New Study Finds Hmong American Undergraduates Feel ‘Invisible’ on UW-Madison Campus

Student-led research offers first detailed glimpse of enrolled members of state's largest Asian population

February 19, 2019   |   By Karen Rivedal

More than 100 faculty, staff and students gathered Feb. 1 in the Education Building to hear a presentation of the study.

More than 100 faculty, staff and students gathered Feb. 1 in the Education Building to hear a presentation of the study.

New student-led research at UW−Madison is providing the first detailed glimpse into the Hmong American undergraduate experience on campus, giving voice in their own words to the hopes and concerns of enrolled members of the state’s largest Asian American population.

“A big part of why we wanted to do this study has to do with its potential to provide powerful insights from minority communities whose voices are often not included on debates and discussions of higher education issues,” says Bailey Smolarek, an associate researcher at the Wisconsin Center for Education Research within the School of Education. She helped mentor the seven Hmong American undergraduates who interviewed 27 of their ethnic peers for the study, all but four of them born in this country.

In part, what the six-month study reveals is disconnect between Hmong American students – or Hmoob* American, in the traditional spelling -- and the university that aims to educate them within a framework that respects the values of diversity and inclusion. It also includes six recommendations to help improve the relationship.

Too often, the study participants say, the university’s stated goals do not match the students’ lived reality. Especially in some signature campus locations – including State Street, Langdon Street, student dormitories and even classrooms in Grainger Hall and other academic buildings – participants say they are stared at, asked to speak their native language as a kind of novelty, or otherwise marginalized in ways that alienate them from the larger college community.

“I lived in Sellery (residence hall) freshman year and it was...,” said one study participant, a senior named Lee, and then sighed. “I just felt like I didn’t really fit in. For example, I introduced myself to my neighbors, and they would talk really slow to me, like, ‘Hel-lo. It’s really nice to meet you,’ in a slow tone. I just felt like, ‘I was born here; why are you acting like this to me?’”

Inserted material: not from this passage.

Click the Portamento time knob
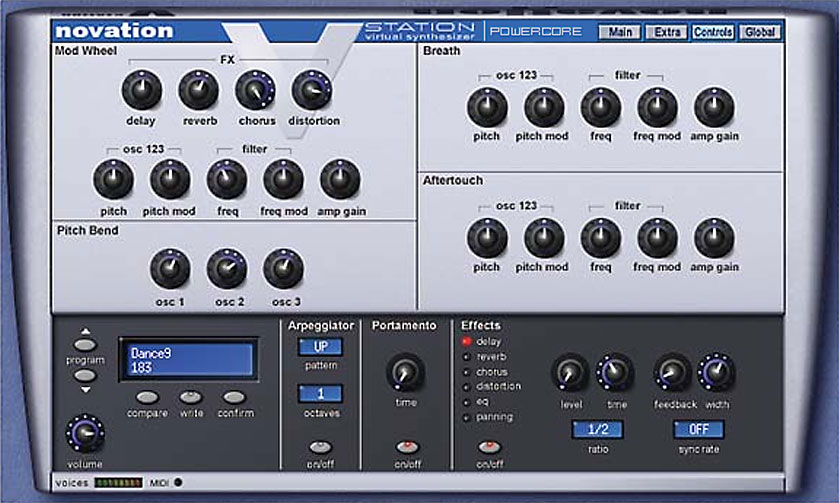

One of the key things students told researchers is that they experience “spaces of belonging and spaces of exclusion,” adds Matthew Wolfgram, senior researcher and assistant director of WCER’s Center for Research on College-Workforce Transitions (CCWT), the study sponsor.

“Hmong American students don’t experience the same campus map as others,” says Wolfgram, who also mentored the student researchers. “Where most students would walk around freely and feel comfortable and have generally positive experiences – it’s sometimes referred to as the ‘Badger Experience’ – Hmong American students in those same places do not feel like they belong there.”

Ethnicity-related slights both clear-cut and subtle seen

Clear-cut affronts such as the vandalizing of a multicultural learning center in Witte Hall also were cited as troubling signs by study participants, along with more subtle frustrations, such as resentment over feeling they often are required to educate their teachers and other students about basic aspects of their people’s culture and history.

“A lot of people don’t even know who (Hmong) people are,” says Maria, a freshman who participated in the study.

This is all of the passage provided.